The island state’s ties with South Asia is also being celebrated as part of the Bicentennial’s focus.
Speaking at the 13th International Conference on South Asia, Josephine Teo, Minister for Manpower and Second Minister for Home Affairs, highlighted a few pioneers of the Singapore Indian community who have contributed greatly to their new home.
She particularly noted the works of Naraina Pillai, who incidentally arrived in the same year as Stamford Raffles. “Pillai started work as a government clerk but later became an entrepreneur and community leader. He is credited with establishing Singapore’s first Hindu temple, the Sri Mariamman Temple, which still stands today on South Bridge Road,” she said.
Another pioneer was Hunmah Somapah, a prominent landowner who lobbied the colonial government of his time to make Deepavali – the Hindu Festival of Lights – a public holiday in Singapore. He also started a scheme to provide free cooked meals for the poor at the Sri Krishna Temple.
Teo added that the Bicentennial celebrations have also sparked deeper reflection on what it means to be Singaporean. She quoted the country’s first foreign minister S Rajaratnam, saying, “Being a Singaporean is not a matter of ancestry. It is a matter of conviction and choice.”
As one of the founding fathers of modern Singapore, Rajaratnam’s words reflected his own journey and identity. Born in Jaffna, Sri Lanka, he had helped to change the course of the island’s history. “Rajaratnam was a prominent journalist when he co-founded the People’s Action Party with Lee Kuan Yew and several others. Together, they led Singapore towards self-government and eventual independence.
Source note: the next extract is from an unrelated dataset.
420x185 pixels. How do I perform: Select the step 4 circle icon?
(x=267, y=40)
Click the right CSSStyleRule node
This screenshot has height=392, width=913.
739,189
To him, we also owe the formation of ASEAN and our National Pledge,” Teo said.
Faced with an increasingly polarised world, the minister also stressed the need to understand that multiculturalism is not a state of nature.
It is therefore important for Singapore as a young nation to treat the current state of harmony “as a delicate sapling, still needing care and nourishment in order to blossom and at the same time, to sink deeper roots,” she added.